TASK REQUIREMENTS → Lift every line from the entries that includes the word "Given".

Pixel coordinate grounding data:
• • • • • • •
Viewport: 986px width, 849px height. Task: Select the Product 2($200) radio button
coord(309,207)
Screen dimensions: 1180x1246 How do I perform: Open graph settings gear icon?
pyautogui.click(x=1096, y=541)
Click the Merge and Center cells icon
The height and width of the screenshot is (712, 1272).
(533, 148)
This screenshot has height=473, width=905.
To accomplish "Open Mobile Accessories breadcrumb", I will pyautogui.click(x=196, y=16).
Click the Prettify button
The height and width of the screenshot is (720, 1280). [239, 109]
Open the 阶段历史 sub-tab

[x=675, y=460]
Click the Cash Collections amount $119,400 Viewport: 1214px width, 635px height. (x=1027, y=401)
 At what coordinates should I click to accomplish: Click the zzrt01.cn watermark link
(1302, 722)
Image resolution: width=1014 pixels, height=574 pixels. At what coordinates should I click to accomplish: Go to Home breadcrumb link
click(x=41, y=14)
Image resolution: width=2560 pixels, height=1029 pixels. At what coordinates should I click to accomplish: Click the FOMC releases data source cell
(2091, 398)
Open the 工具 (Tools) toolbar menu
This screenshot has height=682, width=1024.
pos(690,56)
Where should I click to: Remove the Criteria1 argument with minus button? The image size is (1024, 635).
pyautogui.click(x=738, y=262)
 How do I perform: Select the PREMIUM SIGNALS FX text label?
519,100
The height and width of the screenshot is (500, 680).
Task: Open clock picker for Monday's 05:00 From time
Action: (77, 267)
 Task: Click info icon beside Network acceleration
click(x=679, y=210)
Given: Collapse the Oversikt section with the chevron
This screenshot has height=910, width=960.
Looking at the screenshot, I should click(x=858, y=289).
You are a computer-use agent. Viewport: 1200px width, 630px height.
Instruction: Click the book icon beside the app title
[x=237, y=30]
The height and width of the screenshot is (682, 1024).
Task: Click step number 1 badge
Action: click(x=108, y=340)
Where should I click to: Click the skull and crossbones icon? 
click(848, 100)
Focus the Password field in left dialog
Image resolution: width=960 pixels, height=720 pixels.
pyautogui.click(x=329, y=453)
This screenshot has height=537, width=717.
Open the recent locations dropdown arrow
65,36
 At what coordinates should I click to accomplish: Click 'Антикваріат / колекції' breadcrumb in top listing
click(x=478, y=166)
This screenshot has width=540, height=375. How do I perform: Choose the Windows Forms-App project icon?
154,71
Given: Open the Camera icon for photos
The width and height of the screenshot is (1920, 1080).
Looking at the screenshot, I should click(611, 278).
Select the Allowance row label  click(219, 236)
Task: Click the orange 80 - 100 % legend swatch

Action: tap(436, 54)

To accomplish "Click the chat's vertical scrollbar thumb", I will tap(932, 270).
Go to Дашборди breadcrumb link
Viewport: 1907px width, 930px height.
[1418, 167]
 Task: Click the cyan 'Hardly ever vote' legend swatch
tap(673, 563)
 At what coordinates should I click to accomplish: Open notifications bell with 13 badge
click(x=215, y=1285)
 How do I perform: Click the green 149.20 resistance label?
• • • • • • •
SOLUTION FOR THIS EXERCISE →
Given: Collapse the Oversikt section with the chevron
Given: Open the Camera icon for photos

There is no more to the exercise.